Copy the records below word for word, line for line.
== == ==
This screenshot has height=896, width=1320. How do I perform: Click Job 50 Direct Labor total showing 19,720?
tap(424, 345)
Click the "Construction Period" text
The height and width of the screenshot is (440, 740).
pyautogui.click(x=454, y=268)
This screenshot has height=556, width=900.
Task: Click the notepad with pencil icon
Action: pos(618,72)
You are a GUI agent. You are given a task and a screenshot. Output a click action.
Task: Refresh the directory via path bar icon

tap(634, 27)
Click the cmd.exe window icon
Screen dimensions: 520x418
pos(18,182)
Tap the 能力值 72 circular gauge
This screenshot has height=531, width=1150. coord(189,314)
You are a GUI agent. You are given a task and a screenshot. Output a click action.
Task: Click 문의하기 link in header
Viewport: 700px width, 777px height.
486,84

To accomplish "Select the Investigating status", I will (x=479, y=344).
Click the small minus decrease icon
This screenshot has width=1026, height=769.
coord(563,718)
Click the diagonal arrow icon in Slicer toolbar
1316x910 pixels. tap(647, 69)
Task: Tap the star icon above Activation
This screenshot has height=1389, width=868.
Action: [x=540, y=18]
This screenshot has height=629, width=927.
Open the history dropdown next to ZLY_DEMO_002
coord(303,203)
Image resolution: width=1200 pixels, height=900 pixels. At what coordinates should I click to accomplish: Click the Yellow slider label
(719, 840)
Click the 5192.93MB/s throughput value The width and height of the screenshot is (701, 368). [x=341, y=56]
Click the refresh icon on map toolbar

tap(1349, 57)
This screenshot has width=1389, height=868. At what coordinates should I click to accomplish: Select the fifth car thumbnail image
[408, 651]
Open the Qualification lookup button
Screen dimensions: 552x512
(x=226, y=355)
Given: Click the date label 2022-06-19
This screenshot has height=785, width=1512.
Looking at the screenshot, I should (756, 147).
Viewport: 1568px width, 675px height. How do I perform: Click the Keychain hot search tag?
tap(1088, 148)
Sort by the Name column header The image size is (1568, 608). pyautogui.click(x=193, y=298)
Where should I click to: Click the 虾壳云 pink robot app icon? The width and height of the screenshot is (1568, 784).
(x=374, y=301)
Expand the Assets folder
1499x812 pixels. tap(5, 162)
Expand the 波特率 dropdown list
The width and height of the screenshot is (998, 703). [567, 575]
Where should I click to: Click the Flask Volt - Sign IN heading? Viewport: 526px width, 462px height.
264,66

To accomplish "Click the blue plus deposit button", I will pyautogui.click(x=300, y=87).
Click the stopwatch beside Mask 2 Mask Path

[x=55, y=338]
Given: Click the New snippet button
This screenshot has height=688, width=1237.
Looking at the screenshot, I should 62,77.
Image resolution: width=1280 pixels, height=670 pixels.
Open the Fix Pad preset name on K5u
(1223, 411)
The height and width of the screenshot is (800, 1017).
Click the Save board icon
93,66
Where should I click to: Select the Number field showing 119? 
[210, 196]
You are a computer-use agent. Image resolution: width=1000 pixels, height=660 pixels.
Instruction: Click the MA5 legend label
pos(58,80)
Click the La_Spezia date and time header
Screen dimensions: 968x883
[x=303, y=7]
== == ==
**Output for this task**
This screenshot has height=896, width=1320. How do I perform: Click Job 50 Direct Labor total showing 19,720?
tap(424, 345)
Click the "Construction Period" text
The height and width of the screenshot is (440, 740).
pyautogui.click(x=454, y=268)
This screenshot has height=556, width=900.
Task: Click the notepad with pencil icon
Action: pos(618,72)
You are a GUI agent. You are given a task and a screenshot. Output a click action.
Task: Refresh the directory via path bar icon

tap(634, 27)
Click the cmd.exe window icon
Screen dimensions: 520x418
pos(18,182)
Tap the 能力值 72 circular gauge
This screenshot has height=531, width=1150. coord(189,314)
You are a GUI agent. You are given a task and a screenshot. Output a click action.
Task: Click 문의하기 link in header
Viewport: 700px width, 777px height.
486,84

To accomplish "Select the Investigating status", I will (x=479, y=344).
Click the small minus decrease icon
This screenshot has width=1026, height=769.
coord(563,718)
Click the diagonal arrow icon in Slicer toolbar
1316x910 pixels. tap(647, 69)
Task: Tap the star icon above Activation
This screenshot has height=1389, width=868.
Action: [x=540, y=18]
This screenshot has height=629, width=927.
Open the history dropdown next to ZLY_DEMO_002
coord(303,203)
Image resolution: width=1200 pixels, height=900 pixels. At what coordinates should I click to accomplish: Click the Yellow slider label
(719, 840)
Click the 5192.93MB/s throughput value The width and height of the screenshot is (701, 368). [x=341, y=56]
Click the refresh icon on map toolbar

tap(1349, 57)
This screenshot has width=1389, height=868. At what coordinates should I click to accomplish: Select the fifth car thumbnail image
[408, 651]
Open the Qualification lookup button
Screen dimensions: 552x512
(x=226, y=355)
Given: Click the date label 2022-06-19
This screenshot has height=785, width=1512.
Looking at the screenshot, I should (756, 147).
Viewport: 1568px width, 675px height. How do I perform: Click the Keychain hot search tag?
tap(1088, 148)
Sort by the Name column header The image size is (1568, 608). pyautogui.click(x=193, y=298)
Where should I click to: Click the 虾壳云 pink robot app icon? The width and height of the screenshot is (1568, 784).
(x=374, y=301)
Expand the Assets folder
1499x812 pixels. tap(5, 162)
Expand the 波特率 dropdown list
The width and height of the screenshot is (998, 703). [567, 575]
Where should I click to: Click the Flask Volt - Sign IN heading? Viewport: 526px width, 462px height.
264,66

To accomplish "Click the blue plus deposit button", I will pyautogui.click(x=300, y=87).
Click the stopwatch beside Mask 2 Mask Path

[x=55, y=338]
Given: Click the New snippet button
This screenshot has height=688, width=1237.
Looking at the screenshot, I should 62,77.
Image resolution: width=1280 pixels, height=670 pixels.
Open the Fix Pad preset name on K5u
(1223, 411)
The height and width of the screenshot is (800, 1017).
Click the Save board icon
93,66
Where should I click to: Select the Number field showing 119? 
[210, 196]
You are a computer-use agent. Image resolution: width=1000 pixels, height=660 pixels.
Instruction: Click the MA5 legend label
pos(58,80)
Click the La_Spezia date and time header
Screen dimensions: 968x883
[x=303, y=7]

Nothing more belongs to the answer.